>>>>>
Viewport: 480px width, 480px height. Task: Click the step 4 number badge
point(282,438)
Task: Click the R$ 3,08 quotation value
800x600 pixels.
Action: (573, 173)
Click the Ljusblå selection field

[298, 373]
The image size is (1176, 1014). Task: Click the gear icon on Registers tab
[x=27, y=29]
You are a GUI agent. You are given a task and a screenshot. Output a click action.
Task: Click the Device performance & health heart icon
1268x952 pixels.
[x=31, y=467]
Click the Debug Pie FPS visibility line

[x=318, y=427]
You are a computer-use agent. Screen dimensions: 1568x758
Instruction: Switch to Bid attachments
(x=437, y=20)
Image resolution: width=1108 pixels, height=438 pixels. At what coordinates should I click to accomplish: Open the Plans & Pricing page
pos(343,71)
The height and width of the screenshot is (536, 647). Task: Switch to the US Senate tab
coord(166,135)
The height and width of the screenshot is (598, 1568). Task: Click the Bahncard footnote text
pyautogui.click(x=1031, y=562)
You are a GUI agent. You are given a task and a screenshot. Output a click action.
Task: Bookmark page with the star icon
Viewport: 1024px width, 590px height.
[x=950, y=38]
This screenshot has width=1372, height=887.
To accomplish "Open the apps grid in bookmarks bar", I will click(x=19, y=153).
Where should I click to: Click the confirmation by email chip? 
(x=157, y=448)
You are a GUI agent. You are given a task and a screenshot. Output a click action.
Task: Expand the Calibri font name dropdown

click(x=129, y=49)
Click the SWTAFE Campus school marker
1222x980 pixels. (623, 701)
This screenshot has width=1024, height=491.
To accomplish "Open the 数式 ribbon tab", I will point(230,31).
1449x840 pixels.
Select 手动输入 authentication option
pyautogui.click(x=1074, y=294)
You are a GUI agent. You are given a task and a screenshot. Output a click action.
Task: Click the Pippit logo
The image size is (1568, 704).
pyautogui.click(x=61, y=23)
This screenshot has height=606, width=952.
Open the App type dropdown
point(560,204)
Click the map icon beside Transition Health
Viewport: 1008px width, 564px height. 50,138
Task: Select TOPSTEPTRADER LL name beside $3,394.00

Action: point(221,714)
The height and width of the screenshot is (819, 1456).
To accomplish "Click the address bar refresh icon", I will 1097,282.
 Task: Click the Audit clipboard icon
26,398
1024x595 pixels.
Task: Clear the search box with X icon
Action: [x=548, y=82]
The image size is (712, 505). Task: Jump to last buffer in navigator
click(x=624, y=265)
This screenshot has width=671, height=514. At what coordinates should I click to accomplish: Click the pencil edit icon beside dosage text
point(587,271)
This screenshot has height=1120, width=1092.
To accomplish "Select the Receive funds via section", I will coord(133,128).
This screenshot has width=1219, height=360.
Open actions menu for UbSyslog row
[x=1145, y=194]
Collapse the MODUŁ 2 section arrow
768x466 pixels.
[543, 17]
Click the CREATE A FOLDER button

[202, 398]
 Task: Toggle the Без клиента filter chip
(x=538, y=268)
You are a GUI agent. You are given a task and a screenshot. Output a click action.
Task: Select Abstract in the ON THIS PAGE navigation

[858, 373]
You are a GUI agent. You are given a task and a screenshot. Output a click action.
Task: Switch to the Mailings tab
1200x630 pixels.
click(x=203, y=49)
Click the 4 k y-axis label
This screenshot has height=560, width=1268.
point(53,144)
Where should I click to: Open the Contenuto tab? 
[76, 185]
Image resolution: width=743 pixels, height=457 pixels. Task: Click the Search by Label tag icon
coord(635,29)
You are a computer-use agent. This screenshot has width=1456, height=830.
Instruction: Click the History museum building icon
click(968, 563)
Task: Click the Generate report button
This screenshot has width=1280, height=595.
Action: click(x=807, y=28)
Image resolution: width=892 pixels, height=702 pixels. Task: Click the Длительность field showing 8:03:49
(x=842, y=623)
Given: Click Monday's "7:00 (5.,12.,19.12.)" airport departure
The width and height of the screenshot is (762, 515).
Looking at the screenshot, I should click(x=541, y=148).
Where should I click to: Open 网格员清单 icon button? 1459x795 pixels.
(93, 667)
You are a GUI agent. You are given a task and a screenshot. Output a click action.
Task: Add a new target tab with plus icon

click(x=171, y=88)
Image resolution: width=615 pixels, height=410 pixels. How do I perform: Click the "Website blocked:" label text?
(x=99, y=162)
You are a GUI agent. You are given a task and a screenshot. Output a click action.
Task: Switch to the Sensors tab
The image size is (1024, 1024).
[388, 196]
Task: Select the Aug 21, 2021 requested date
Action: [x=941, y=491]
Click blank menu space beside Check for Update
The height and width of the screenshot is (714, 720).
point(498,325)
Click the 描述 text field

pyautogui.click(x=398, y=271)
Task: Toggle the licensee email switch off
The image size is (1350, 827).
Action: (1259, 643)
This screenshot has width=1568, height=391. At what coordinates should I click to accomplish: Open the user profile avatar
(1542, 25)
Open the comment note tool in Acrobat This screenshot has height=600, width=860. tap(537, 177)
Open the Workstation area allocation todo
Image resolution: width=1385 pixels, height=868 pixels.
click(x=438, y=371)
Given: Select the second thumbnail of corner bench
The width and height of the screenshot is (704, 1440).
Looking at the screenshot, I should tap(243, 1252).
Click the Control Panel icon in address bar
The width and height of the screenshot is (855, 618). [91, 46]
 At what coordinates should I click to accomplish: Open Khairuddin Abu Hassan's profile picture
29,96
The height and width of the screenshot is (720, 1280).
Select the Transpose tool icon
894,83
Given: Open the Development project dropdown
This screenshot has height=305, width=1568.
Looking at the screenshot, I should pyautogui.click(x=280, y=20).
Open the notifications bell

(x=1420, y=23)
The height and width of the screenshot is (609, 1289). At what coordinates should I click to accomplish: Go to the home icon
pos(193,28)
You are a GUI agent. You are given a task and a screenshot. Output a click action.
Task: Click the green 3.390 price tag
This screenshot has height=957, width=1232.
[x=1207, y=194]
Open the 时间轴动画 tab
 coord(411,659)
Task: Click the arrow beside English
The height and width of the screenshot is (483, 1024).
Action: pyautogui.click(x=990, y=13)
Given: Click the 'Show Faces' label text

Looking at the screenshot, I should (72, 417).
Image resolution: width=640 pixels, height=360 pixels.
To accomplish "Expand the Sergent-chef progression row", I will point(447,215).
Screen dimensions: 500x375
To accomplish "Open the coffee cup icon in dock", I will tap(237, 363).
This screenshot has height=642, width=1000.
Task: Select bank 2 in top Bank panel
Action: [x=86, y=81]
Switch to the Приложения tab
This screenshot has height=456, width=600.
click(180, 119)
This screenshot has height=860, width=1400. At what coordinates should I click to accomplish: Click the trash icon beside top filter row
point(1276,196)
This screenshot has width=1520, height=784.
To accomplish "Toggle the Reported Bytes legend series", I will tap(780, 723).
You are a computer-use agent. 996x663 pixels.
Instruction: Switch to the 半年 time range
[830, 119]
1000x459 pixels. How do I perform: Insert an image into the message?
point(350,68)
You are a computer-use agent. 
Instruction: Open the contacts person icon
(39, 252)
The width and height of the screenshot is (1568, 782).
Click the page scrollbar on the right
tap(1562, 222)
<<<<<
### To be done
Reproduce all of the records above verbatim, line for line, without alteration.

### Reply
Viewport: 480px width, 480px height. Task: Click the step 4 number badge
point(282,438)
Task: Click the R$ 3,08 quotation value
800x600 pixels.
Action: (573, 173)
Click the Ljusblå selection field

[298, 373]
The image size is (1176, 1014). Task: Click the gear icon on Registers tab
[x=27, y=29]
You are a GUI agent. You are given a task and a screenshot. Output a click action.
Task: Click the Device performance & health heart icon
1268x952 pixels.
[x=31, y=467]
Click the Debug Pie FPS visibility line

[x=318, y=427]
You are a computer-use agent. Screen dimensions: 1568x758
Instruction: Switch to Bid attachments
(x=437, y=20)
Image resolution: width=1108 pixels, height=438 pixels. At what coordinates should I click to accomplish: Open the Plans & Pricing page
pos(343,71)
The height and width of the screenshot is (536, 647). Task: Switch to the US Senate tab
coord(166,135)
The height and width of the screenshot is (598, 1568). Task: Click the Bahncard footnote text
pyautogui.click(x=1031, y=562)
You are a GUI agent. You are given a task and a screenshot. Output a click action.
Task: Bookmark page with the star icon
Viewport: 1024px width, 590px height.
[x=950, y=38]
This screenshot has width=1372, height=887.
To accomplish "Open the apps grid in bookmarks bar", I will click(x=19, y=153).
Where should I click to: Click the confirmation by email chip? 
(x=157, y=448)
You are a GUI agent. You are given a task and a screenshot. Output a click action.
Task: Expand the Calibri font name dropdown

click(x=129, y=49)
Click the SWTAFE Campus school marker
1222x980 pixels. (623, 701)
This screenshot has width=1024, height=491.
To accomplish "Open the 数式 ribbon tab", I will point(230,31).
1449x840 pixels.
Select 手动输入 authentication option
pyautogui.click(x=1074, y=294)
You are a GUI agent. You are given a task and a screenshot. Output a click action.
Task: Click the Pippit logo
The image size is (1568, 704).
pyautogui.click(x=61, y=23)
This screenshot has height=606, width=952.
Open the App type dropdown
point(560,204)
Click the map icon beside Transition Health
Viewport: 1008px width, 564px height. 50,138
Task: Select TOPSTEPTRADER LL name beside $3,394.00

Action: point(221,714)
The height and width of the screenshot is (819, 1456).
To accomplish "Click the address bar refresh icon", I will 1097,282.
 Task: Click the Audit clipboard icon
26,398
1024x595 pixels.
Task: Clear the search box with X icon
Action: [x=548, y=82]
The image size is (712, 505). Task: Jump to last buffer in navigator
click(x=624, y=265)
This screenshot has width=671, height=514. At what coordinates should I click to accomplish: Click the pencil edit icon beside dosage text
point(587,271)
This screenshot has height=1120, width=1092.
To accomplish "Select the Receive funds via section", I will coord(133,128).
This screenshot has width=1219, height=360.
Open actions menu for UbSyslog row
[x=1145, y=194]
Collapse the MODUŁ 2 section arrow
768x466 pixels.
[543, 17]
Click the CREATE A FOLDER button

[202, 398]
 Task: Toggle the Без клиента filter chip
(x=538, y=268)
You are a GUI agent. You are given a task and a screenshot. Output a click action.
Task: Select Abstract in the ON THIS PAGE navigation

[858, 373]
You are a GUI agent. You are given a task and a screenshot. Output a click action.
Task: Switch to the Mailings tab
1200x630 pixels.
click(x=203, y=49)
Click the 4 k y-axis label
This screenshot has height=560, width=1268.
point(53,144)
Where should I click to: Open the Contenuto tab? 
[76, 185]
Image resolution: width=743 pixels, height=457 pixels. Task: Click the Search by Label tag icon
coord(635,29)
You are a computer-use agent. This screenshot has width=1456, height=830.
Instruction: Click the History museum building icon
click(968, 563)
Task: Click the Generate report button
This screenshot has width=1280, height=595.
Action: click(x=807, y=28)
Image resolution: width=892 pixels, height=702 pixels. Task: Click the Длительность field showing 8:03:49
(x=842, y=623)
Given: Click Monday's "7:00 (5.,12.,19.12.)" airport departure
The width and height of the screenshot is (762, 515).
Looking at the screenshot, I should click(x=541, y=148).
Where should I click to: Open 网格员清单 icon button? 1459x795 pixels.
(93, 667)
You are a GUI agent. You are given a task and a screenshot. Output a click action.
Task: Add a new target tab with plus icon

click(x=171, y=88)
Image resolution: width=615 pixels, height=410 pixels. How do I perform: Click the "Website blocked:" label text?
(x=99, y=162)
You are a GUI agent. You are given a task and a screenshot. Output a click action.
Task: Switch to the Sensors tab
The image size is (1024, 1024).
[388, 196]
Task: Select the Aug 21, 2021 requested date
Action: [x=941, y=491]
Click blank menu space beside Check for Update
The height and width of the screenshot is (714, 720).
point(498,325)
Click the 描述 text field

pyautogui.click(x=398, y=271)
Task: Toggle the licensee email switch off
The image size is (1350, 827).
Action: (1259, 643)
This screenshot has width=1568, height=391. At what coordinates should I click to accomplish: Open the user profile avatar
(1542, 25)
Open the comment note tool in Acrobat This screenshot has height=600, width=860. tap(537, 177)
Open the Workstation area allocation todo
Image resolution: width=1385 pixels, height=868 pixels.
click(x=438, y=371)
Given: Select the second thumbnail of corner bench
The width and height of the screenshot is (704, 1440).
Looking at the screenshot, I should tap(243, 1252).
Click the Control Panel icon in address bar
The width and height of the screenshot is (855, 618). [91, 46]
 At what coordinates should I click to accomplish: Open Khairuddin Abu Hassan's profile picture
29,96
The height and width of the screenshot is (720, 1280).
Select the Transpose tool icon
894,83
Given: Open the Development project dropdown
This screenshot has height=305, width=1568.
Looking at the screenshot, I should pyautogui.click(x=280, y=20).
Open the notifications bell

(x=1420, y=23)
The height and width of the screenshot is (609, 1289). At what coordinates should I click to accomplish: Go to the home icon
pos(193,28)
You are a GUI agent. You are given a task and a screenshot. Output a click action.
Task: Click the green 3.390 price tag
This screenshot has height=957, width=1232.
[x=1207, y=194]
Open the 时间轴动画 tab
 coord(411,659)
Task: Click the arrow beside English
The height and width of the screenshot is (483, 1024).
Action: pyautogui.click(x=990, y=13)
Given: Click the 'Show Faces' label text

Looking at the screenshot, I should (72, 417).
Image resolution: width=640 pixels, height=360 pixels.
To accomplish "Expand the Sergent-chef progression row", I will point(447,215).
Screen dimensions: 500x375
To accomplish "Open the coffee cup icon in dock", I will tap(237, 363).
This screenshot has height=642, width=1000.
Task: Select bank 2 in top Bank panel
Action: [x=86, y=81]
Switch to the Приложения tab
This screenshot has height=456, width=600.
click(180, 119)
This screenshot has height=860, width=1400. At what coordinates should I click to accomplish: Click the trash icon beside top filter row
point(1276,196)
This screenshot has width=1520, height=784.
To accomplish "Toggle the Reported Bytes legend series", I will tap(780, 723).
You are a computer-use agent. 996x663 pixels.
Instruction: Switch to the 半年 time range
[830, 119]
1000x459 pixels. How do I perform: Insert an image into the message?
point(350,68)
You are a computer-use agent. 
Instruction: Open the contacts person icon
(39, 252)
The width and height of the screenshot is (1568, 782).
Click the page scrollbar on the right
tap(1562, 222)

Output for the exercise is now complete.